Records from a dataset:
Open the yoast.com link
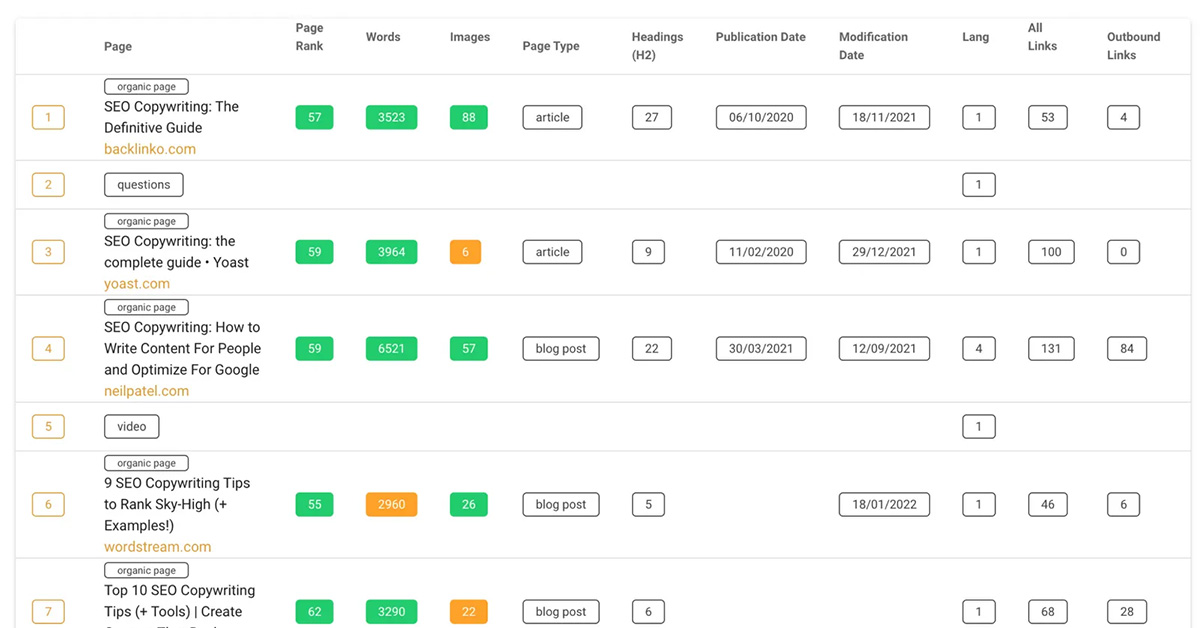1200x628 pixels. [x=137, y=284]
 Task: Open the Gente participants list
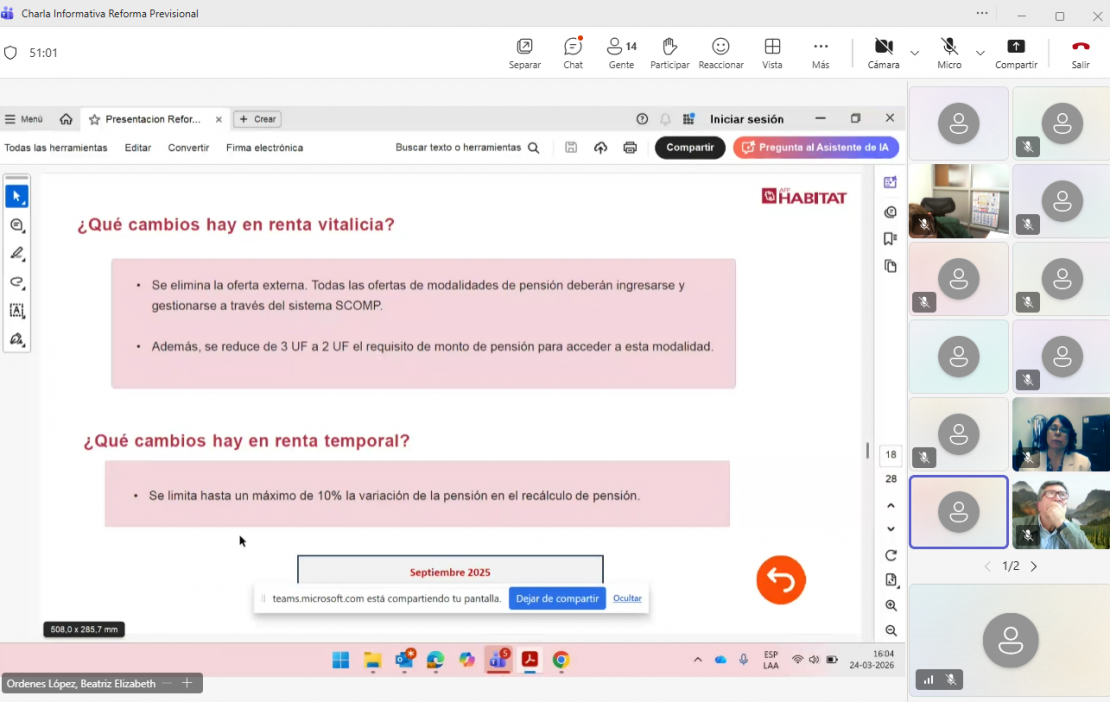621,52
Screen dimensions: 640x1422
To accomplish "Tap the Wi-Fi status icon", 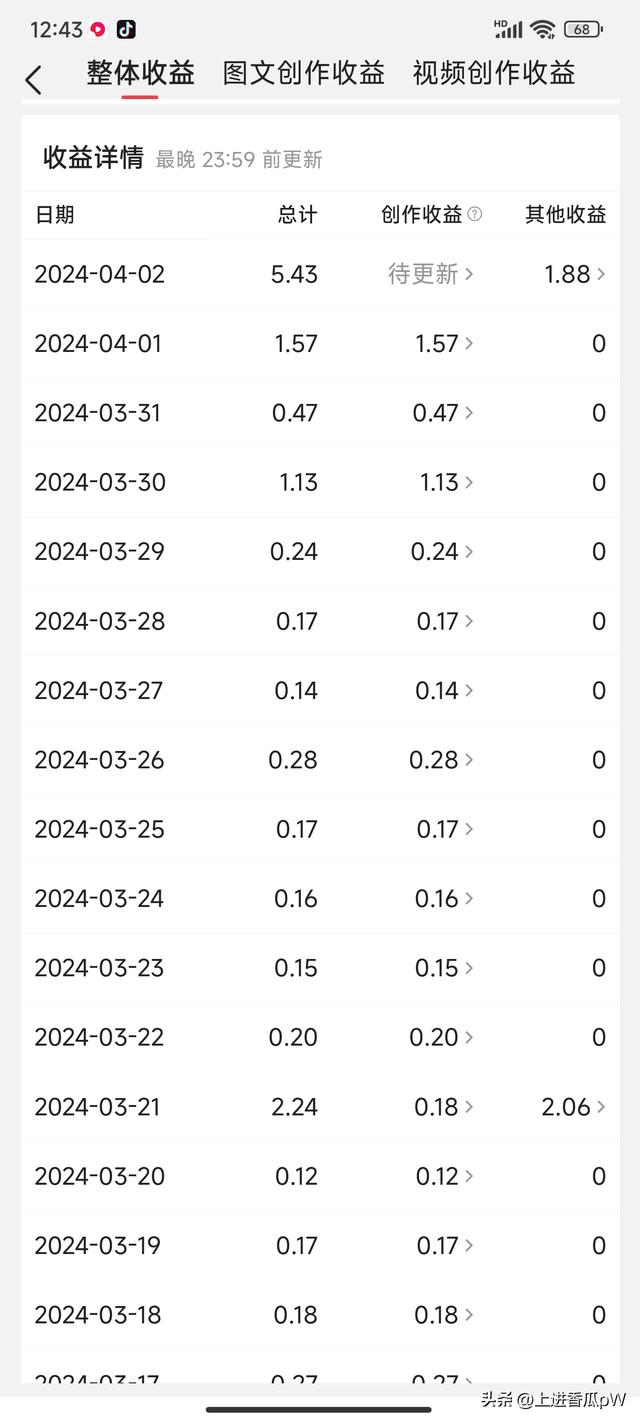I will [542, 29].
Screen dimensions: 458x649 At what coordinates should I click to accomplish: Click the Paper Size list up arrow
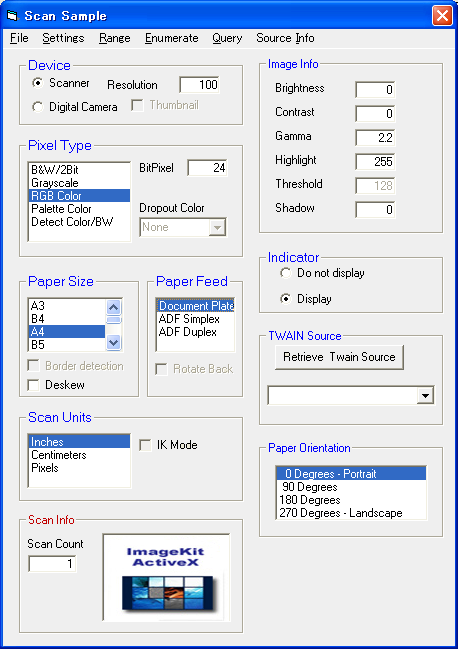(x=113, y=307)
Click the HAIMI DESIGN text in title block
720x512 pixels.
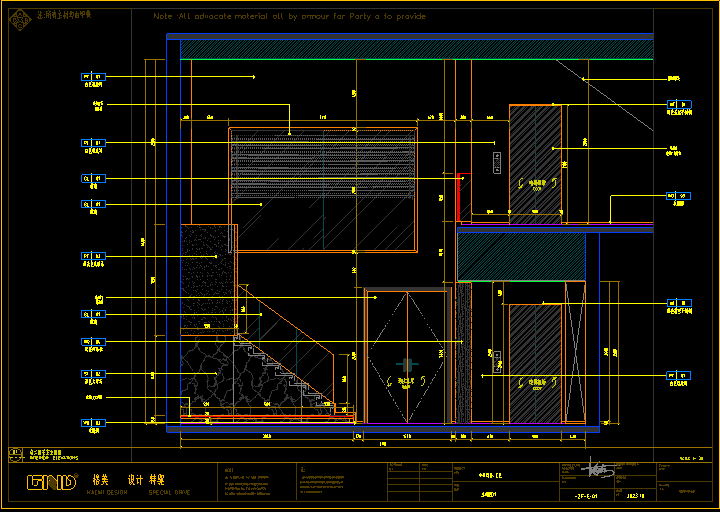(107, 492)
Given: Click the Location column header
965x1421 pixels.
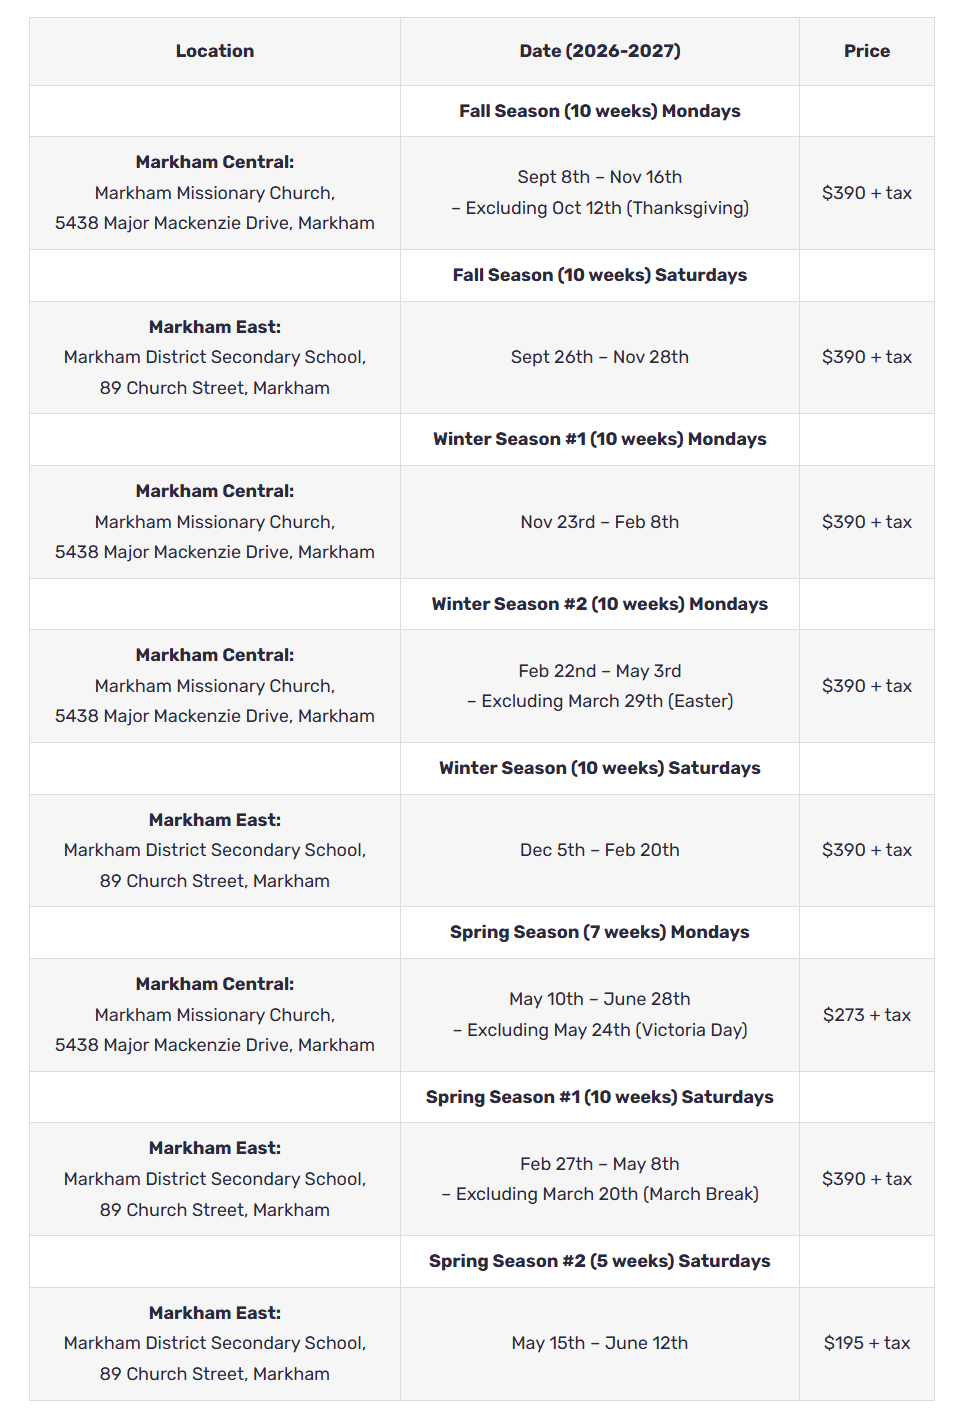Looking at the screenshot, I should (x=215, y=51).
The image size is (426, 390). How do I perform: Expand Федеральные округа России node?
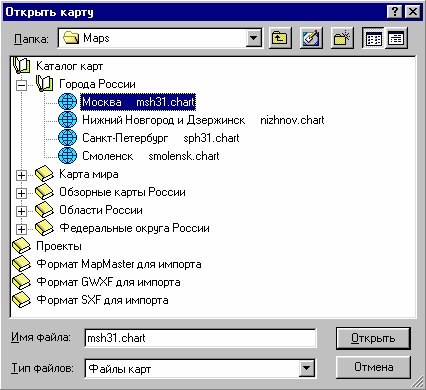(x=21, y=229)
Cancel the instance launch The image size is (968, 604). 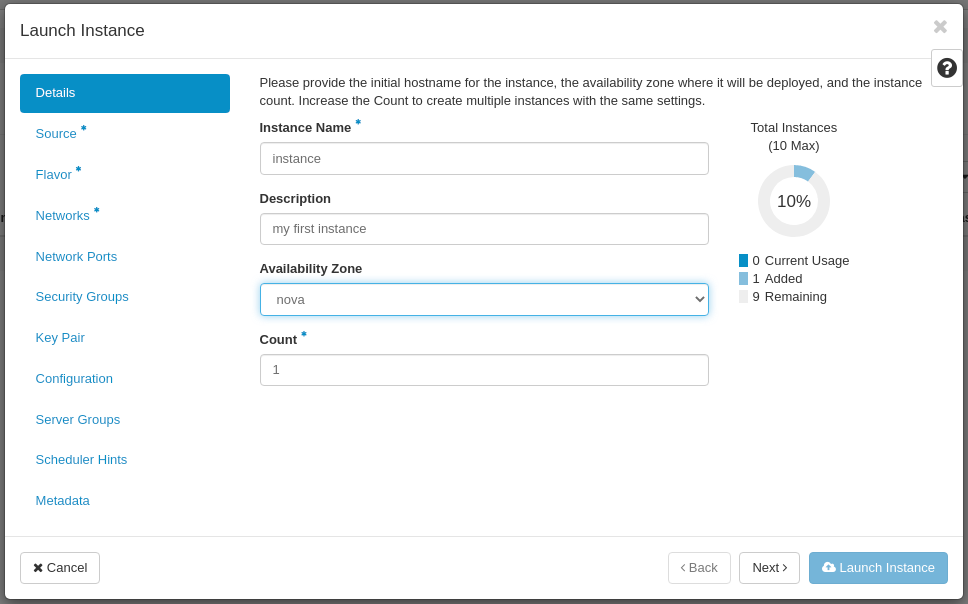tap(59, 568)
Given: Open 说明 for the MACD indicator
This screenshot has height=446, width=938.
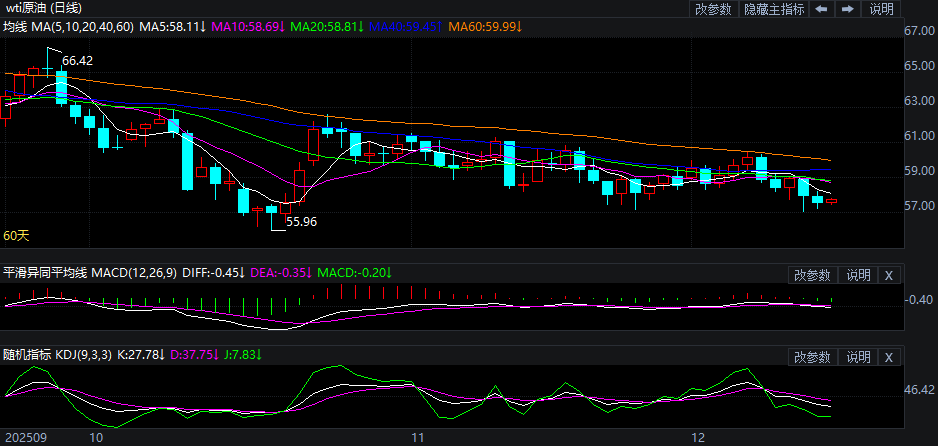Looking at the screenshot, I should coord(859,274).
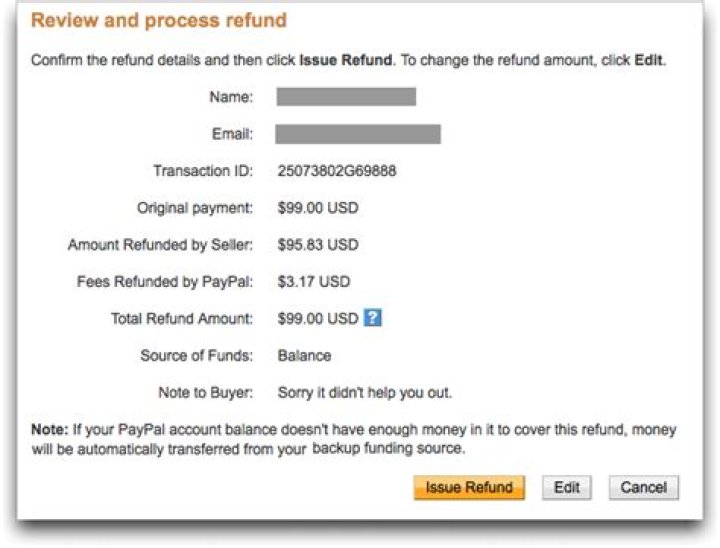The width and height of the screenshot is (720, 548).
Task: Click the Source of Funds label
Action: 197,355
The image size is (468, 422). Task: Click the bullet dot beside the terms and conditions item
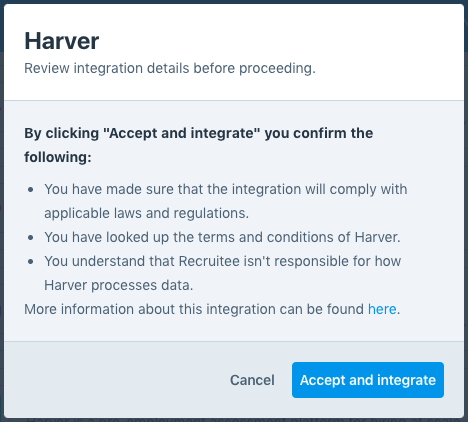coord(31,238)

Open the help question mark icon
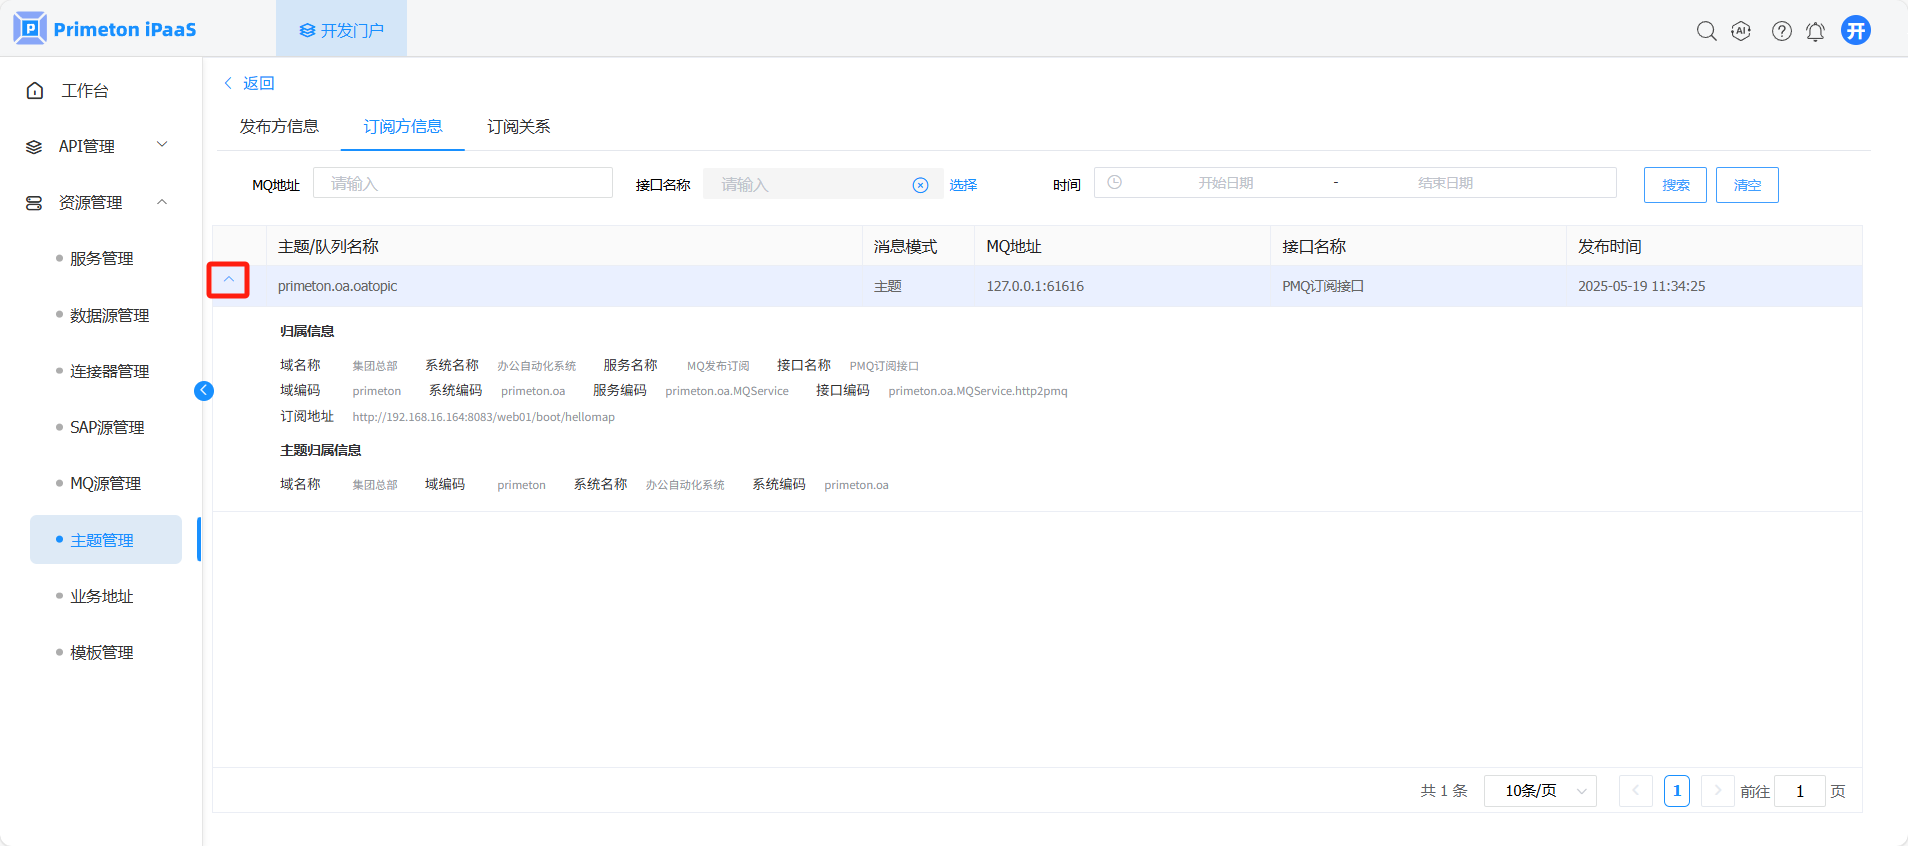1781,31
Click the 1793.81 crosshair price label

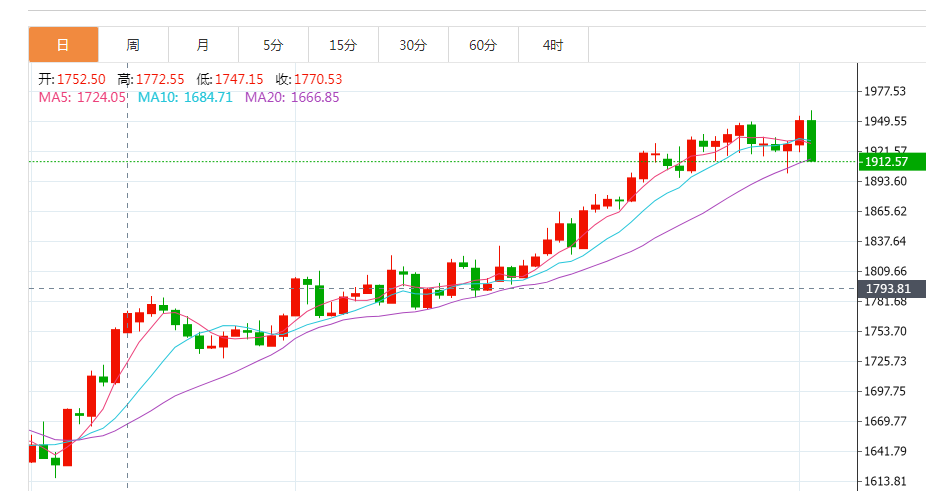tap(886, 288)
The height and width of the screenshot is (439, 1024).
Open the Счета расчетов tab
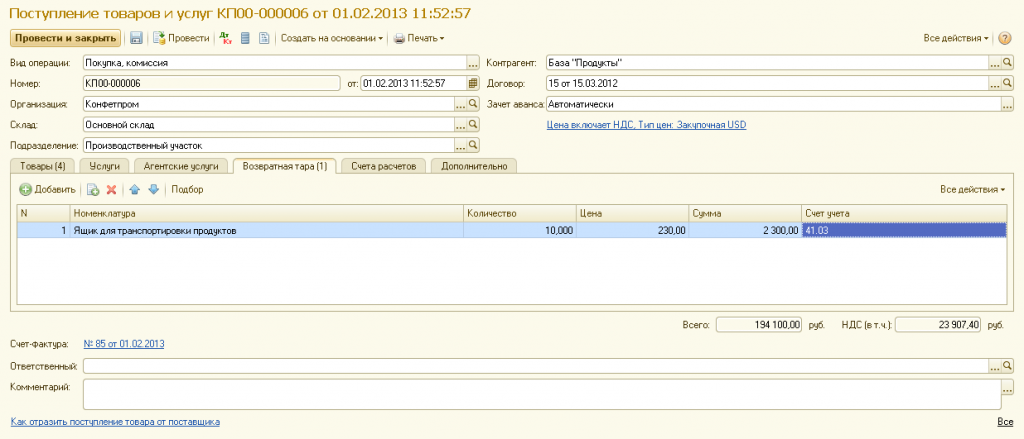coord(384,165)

## WHAT THIS TASK INVOLVES
Working from the entries above, filter out every line that lacks "Given" and copy what remains.

## REPLY TO THE EXERCISE
Given: Click the Location column header
Given: Open 说明 for the MACD indicator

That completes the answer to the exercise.